What Does Social Justice Mean for Philadelphia?

What Does Social Justice Mean in City Politics?

When I say that the social justice should be a primary goal of public policy in Philadelphia, I make some people happy. These are the people who recognize that a quarter of our population is poor and that unemployment rates in some sections of the city reach depression-like levels; that poverty and unemployment create the hopelessness that leads about half our school children to drop out before they graduate from high school; and that hopelessness is among the main causes of the drug epidemic and high crime rates. To talk about social justice, for me, is one way to point to the need for the city to address the difficult conditions faced by so many of our citizens.

But talking about social justice makes other people nervous even though they may be sympathetic to plight of so many of their fellow Philadelphians. For when they here politicians talk about social justice, they imagine great new programs that redistribute income from the rich to the poor by raising taxes on the rich and providing aid to the poor. And they know that no city, let alone Philadelphia, is capable of the kind of redistributions we would need to lift the incomes of everyone in Philadelphia over the poverty line. The kinds of tax rates we would need to do this would be so high that we would undermine the economy of the city, with the unintended consequence of making life worse for all of us. They argue that redistribution on a massive scale, if it is possible at all in a global economy, is only possible for the Federal government.

This anti-redistributive argument is often thought to be a product of conservative thought. But, it is, in fact, a staple of the leftist analysis of the political economy of cities that was prominent in the seventies and remains so today. This leftist analysis says that when capital can move from one location to another, it is impossible for local governments to tax it at high rates without harming their own economic life. (I bet you didn’t know that Brett Mandel is a disciple of the Italian structural Marxist Nicos Poulantzis.)

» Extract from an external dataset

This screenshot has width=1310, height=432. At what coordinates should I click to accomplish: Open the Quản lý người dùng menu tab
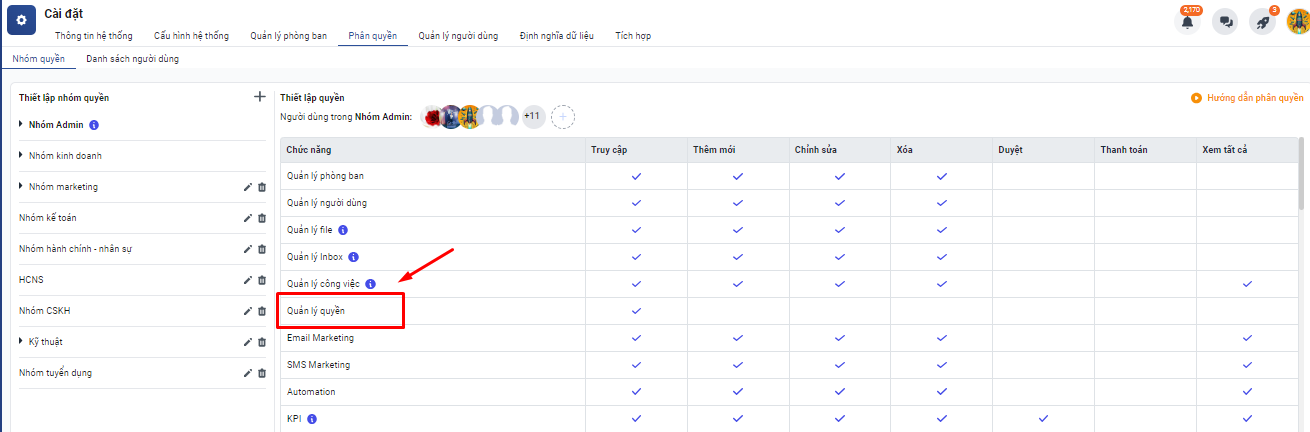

We’re All In This Together: Common Goods and Social Justice

This argument against redistribution makes sense, as far as it goes. But it seems to me that there are other, much more plausible ways for contemporary progressive to think about social justice in a city like Philadelphia—ways I have been trying to articulate with the slogan “We’re All In This Together.” What I’ve meant by this slogan is that there are progressive approaches to public policy that would benefit everyone in the city by improving our economy and quality of life. At the same time, however, these policies would have the added benefit of particularly benefiting the poor and working people in the city. That is to say, public polices that benefit everyone have the happy by-product of reducing inequality, providing the poor and working with more opportunity, and dramatically improving the communities in which they live. And, as I have argued, unlike mid-twentieth century liberalism, the new progressivism thinks of poverty and inequality not primarily as the problems of individuals but as problems of communities.

I’ve already given many examples of such public policies. I have argued that aggressive anti-crime strategies would benefit everyone and especially those who live in lower income communities. So would efforts to stimulate economic development in our commercial corridors and to bring new high technology businesses into Philadelphia. Policies that deal with the negative consequences of gentrification, such as inclusionary housing, would ultimately benefit everyone by enabling the working people we need in the city to remain here, while also creating neighborhoods that are attractive to new middle income residents. I’ll be writing soon about other examples of these kinds of public policies: Improving our schools, benefits everyone and especially those with lower incomes. And making the Department of Licenses and Inspections more effective, efficient, and fair would especially benefit low income neighborhoods because they are much more likely to be ignored by the department than middle and upper income neighborhoods.